Berliner Platte
: The Up Escalator leiden unter ihrem Standortnachteil, Noob präsentieren sich als perfekt geölte Zeitmaschine und Revolt sind nicht mehr als eine gelungene Kopie

Revolt (Vertigo/Universal)

Den jüngeren unter den Lesern sei ein Geheimnis anvertraut: Früher sangen deutsche Bands englisch. Fast alle jedenfalls. Das ist gar nicht sooo lange her, hat sich aber bekanntlich ja grundlegend gewandelt. Heutzutage werden englisch singende Bands von Plattenfirmen gefragt, ob sie nicht auf Deutsch umsteigen könnten. Früher war das genau andersrum.

Früher wären The Up Escalator wahrscheinlich auch ganz schnell im Aufzug in die oberen Etagen eines größeren Plattenkonzerns gefahren, um dort einen Plattenvertrag zu unterschreiben.

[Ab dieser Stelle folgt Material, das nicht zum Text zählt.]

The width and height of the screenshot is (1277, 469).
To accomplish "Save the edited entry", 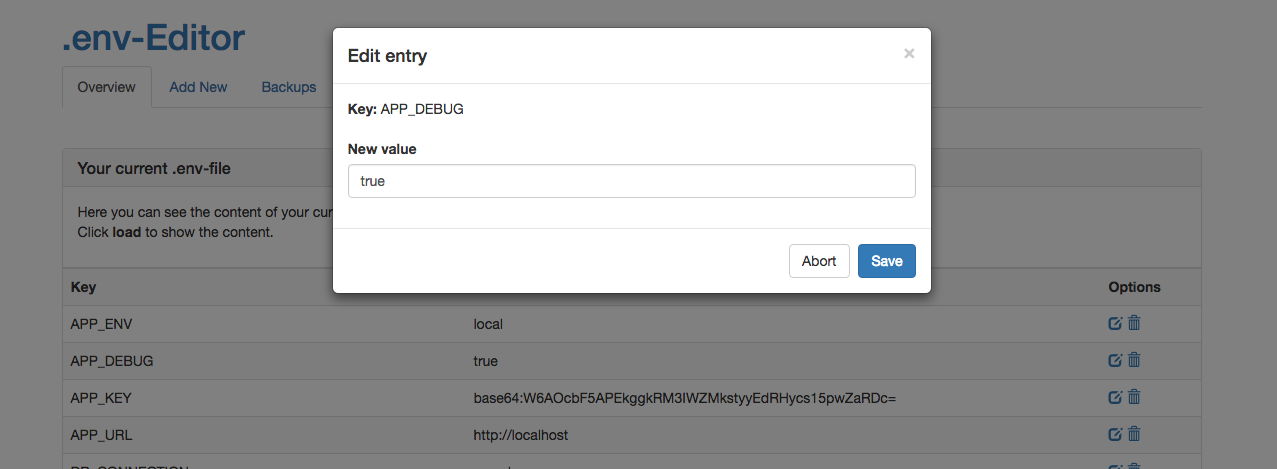I will coord(886,261).
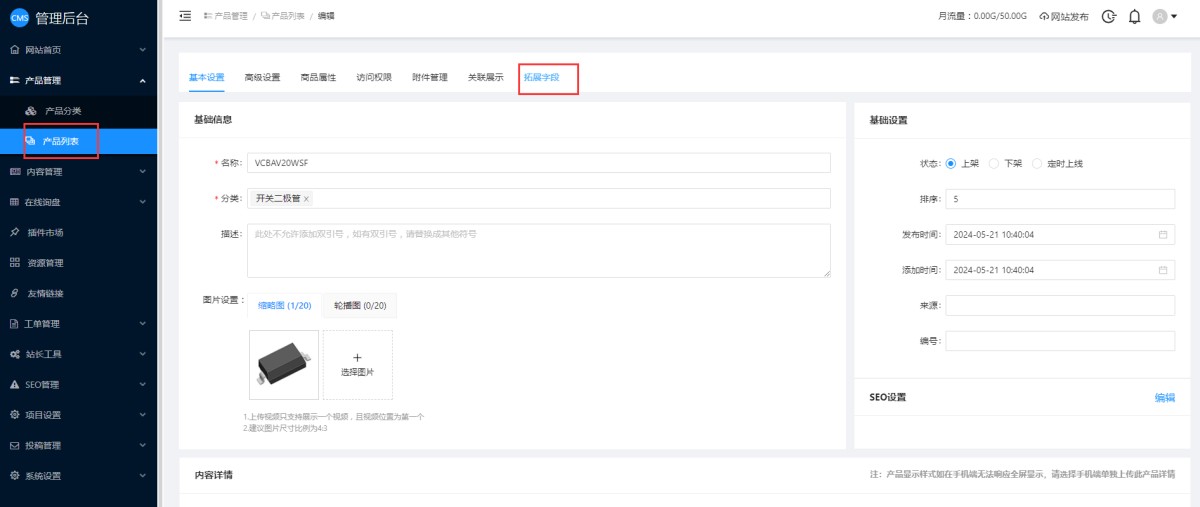Select the 上架 status radio button

pyautogui.click(x=950, y=163)
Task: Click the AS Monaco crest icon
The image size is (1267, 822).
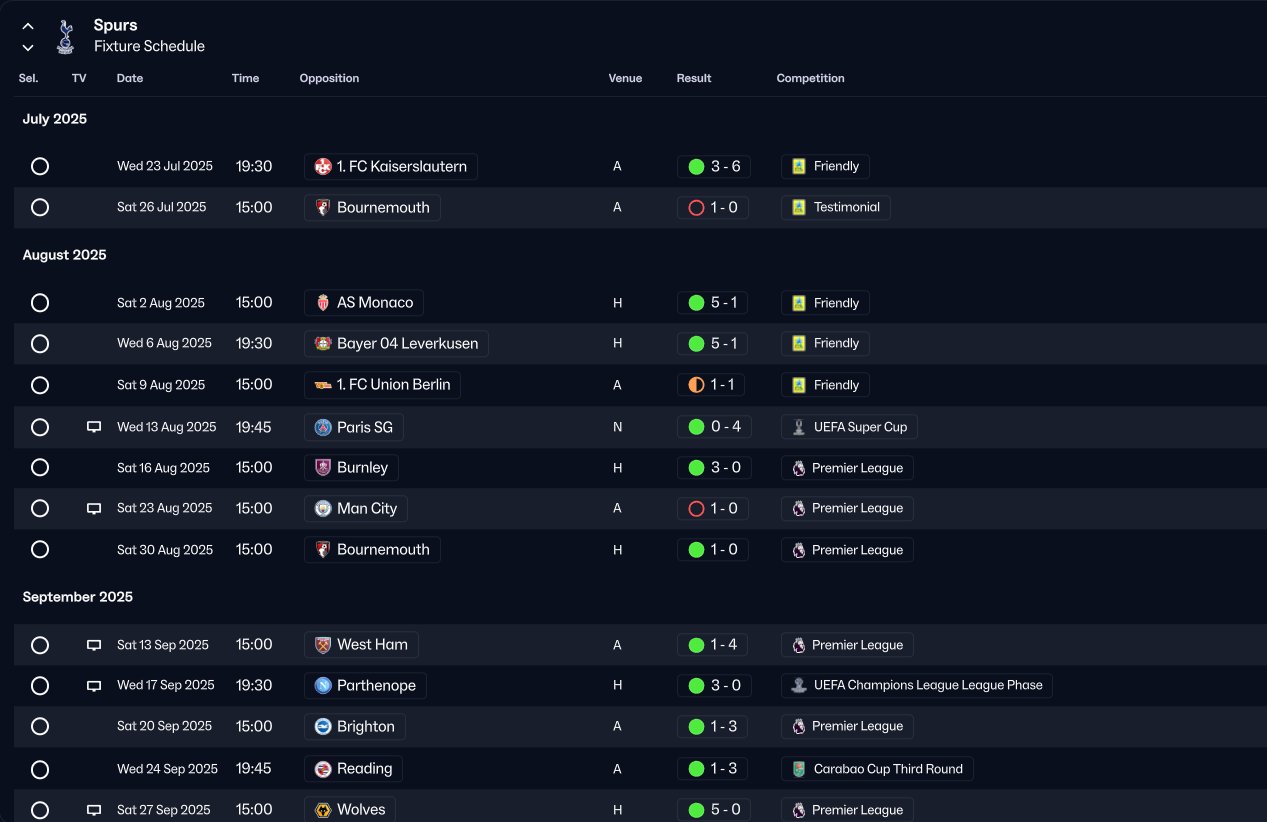Action: click(323, 303)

Früher wäre der Firma, die sie verpflichtete, ihr flotter Gitarrenrock ein Versprechen darauf gewesen, dass deutsche Bands womöglich doch mal international mithalten können. Denn das Quintett kopiert recht souverän das aktuelle britische Erfolgsrezept aus hellen Jungsstimmen, euphorischen Melodien und ein paar avantgardistisch wirkenden Rhythmuswechseln. So sehr lieben sie Britannien, dass sie sogar das dort verbreitete EP-Format importieren und auf „Life Is Sound“ fünf Songs versammeln. Auf der Insel ist dieser Sound massenkompatibel, aber als deutsche Band, die erst gar nicht versucht deutsch zu klingen, leiden The Up Escalator leider unter einem nicht aufzuholendem Standortnachteil.

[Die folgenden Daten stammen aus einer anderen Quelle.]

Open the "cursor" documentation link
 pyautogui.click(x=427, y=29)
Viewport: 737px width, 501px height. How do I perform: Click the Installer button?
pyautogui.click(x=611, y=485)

Noob: „Time To Come“ (Fam/Alive!)

Gleiches gilt noch verschärfter für Noob. Denn das Quartett hat sich seine Vorbilder noch weiter weg gesucht: Statt nur über den Ärmelkanal blickt man auf dem Debut „Time To Come“ gleich über den Großen Teich. Ausgerechnet der amerikanische Stadionrock hat es ihnen angetan, der doch in seiner Heimat bereits weitgehend ausgestorben schien. Immerhin: Statt Stretch-Jeans und Dauerwelle tragen Noob durchaus geschmackvolle Anzüge mit weiß glänzenden Krawatten. Umso irritierender, dass diese perfekt geölte Zeitmaschine Erinnerungen heraufbeschwört, die man sehr erfolgreich verdrängt hatte. Allerdings: Während Rock ja sonst was mit Schweiß zu tun hat, wirken die Ergüsse von Noob geradezu aseptisch. Vor lauter perfektem Handwerk und dem Bemühen, den Vorbildern möglichst nahe zu kommen, haben sie ihren Songs alles Leben weggeprobt. Das Seltsamste aber: Rein ökonomisch gesehen ist das heute Indie-Rock, denn „Time To Come“ erscheint beim Mini-Label.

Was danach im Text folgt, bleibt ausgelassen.